Prior to 1992, only a few million dollars a year of federal funds were being invested in bicycle or pedestrian facilities. While the energy crisis in 1973 and 1979 spawned new interest in bicycle planning, very little money from government or non-government sources was invested in bicycle and pedestrian facilities. Throughout the 1970's and 1980's the largest amounts of funds for bicycling and walking were invested by state and local parks agencies building multi-use trails; levels of investment were very small compared to what they are today.

1992 to Present

Starting in 1992 with the passage of the Intermodal Surface Transportation Efficiency Act (ISTEA), hundreds of millions of dollars became available for bicycle and pedestrian facilities, planning, safety, and promotion programs. Over $200 million a year is being spent from federal transportation funds, primarily on capital development projects. Federal and state requirements for cost-sharing have brought state agencies, local governments, non-profit groups and private foundations fully into the funding stream. Growth in public funding at all levels of government has been tremendous since 1992. Park departments, health departments, land management agencies, schools, and law enforcement agencies are spending funds on bicycle and pedestrian-related activities.
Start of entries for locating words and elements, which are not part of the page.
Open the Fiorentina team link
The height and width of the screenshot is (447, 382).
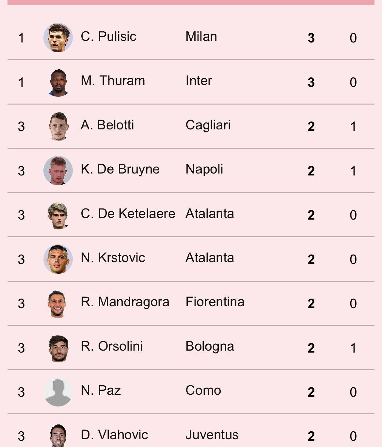(x=215, y=302)
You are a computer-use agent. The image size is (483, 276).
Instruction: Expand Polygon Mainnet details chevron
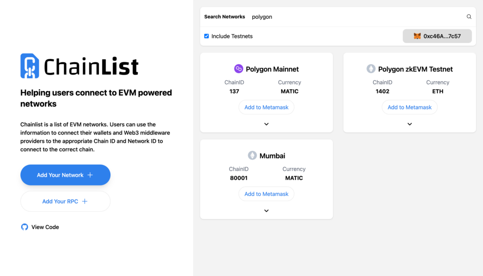(x=266, y=124)
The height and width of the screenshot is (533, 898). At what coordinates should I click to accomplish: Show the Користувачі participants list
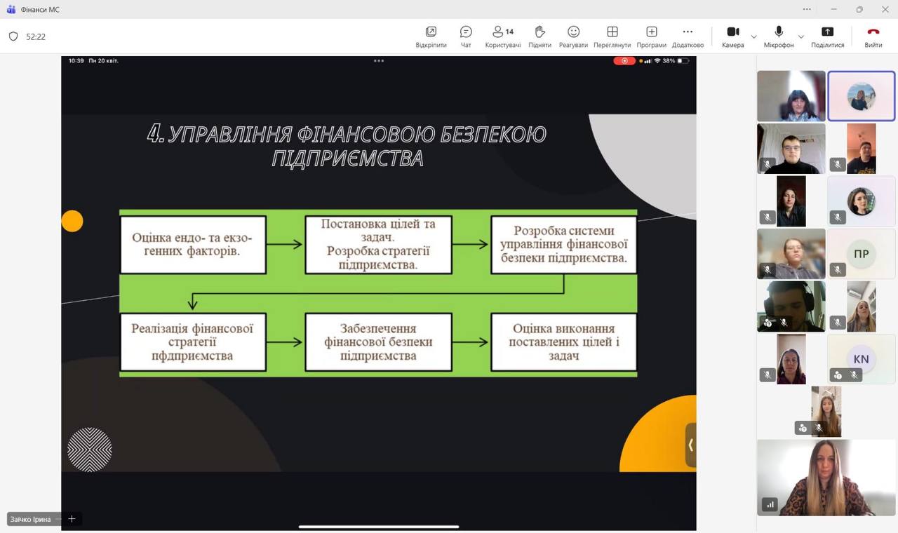[502, 36]
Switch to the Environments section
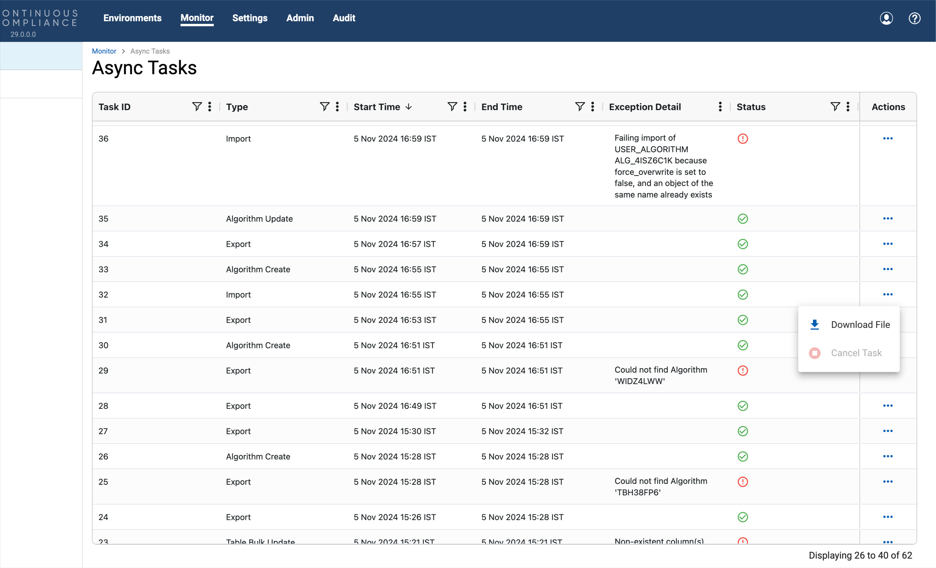936x568 pixels. point(132,18)
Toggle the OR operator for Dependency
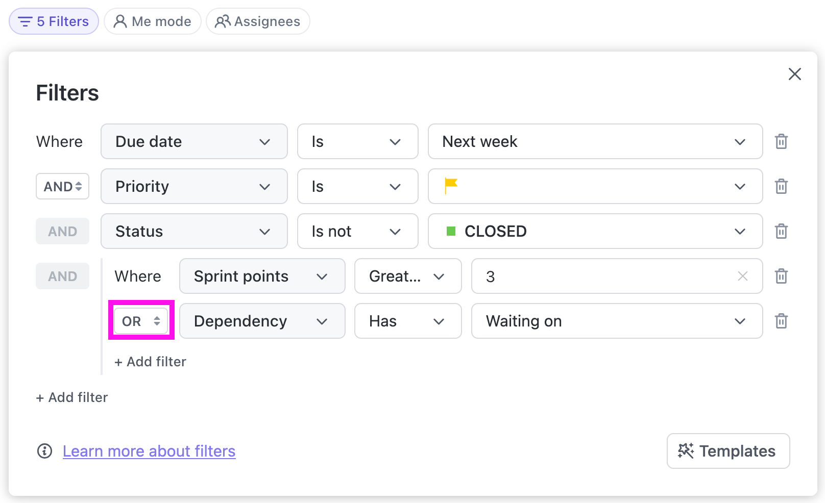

Foundations and other not-for-profit organizations are increasingly putting their resources into bicycle and pedestrian safety and promotion activities.

The Safe, Accountable, Flexible, Efficient Transportation Equity Act: a Legacy for Users (SAFETEA-LU) is the successor to TEA-21, the Transportation Equity Act for the 21st Century (1998), which was the successor to ISTEA. ISTEA is now viewed as the federal Act that initiated a major policy shift in federal funding priorities making federal funds much more accessible for state and local bicycling and walking facilities and programs. SAFETEA-LU continues and strengthens this new emphasis on improving conditions for bicycling and walking.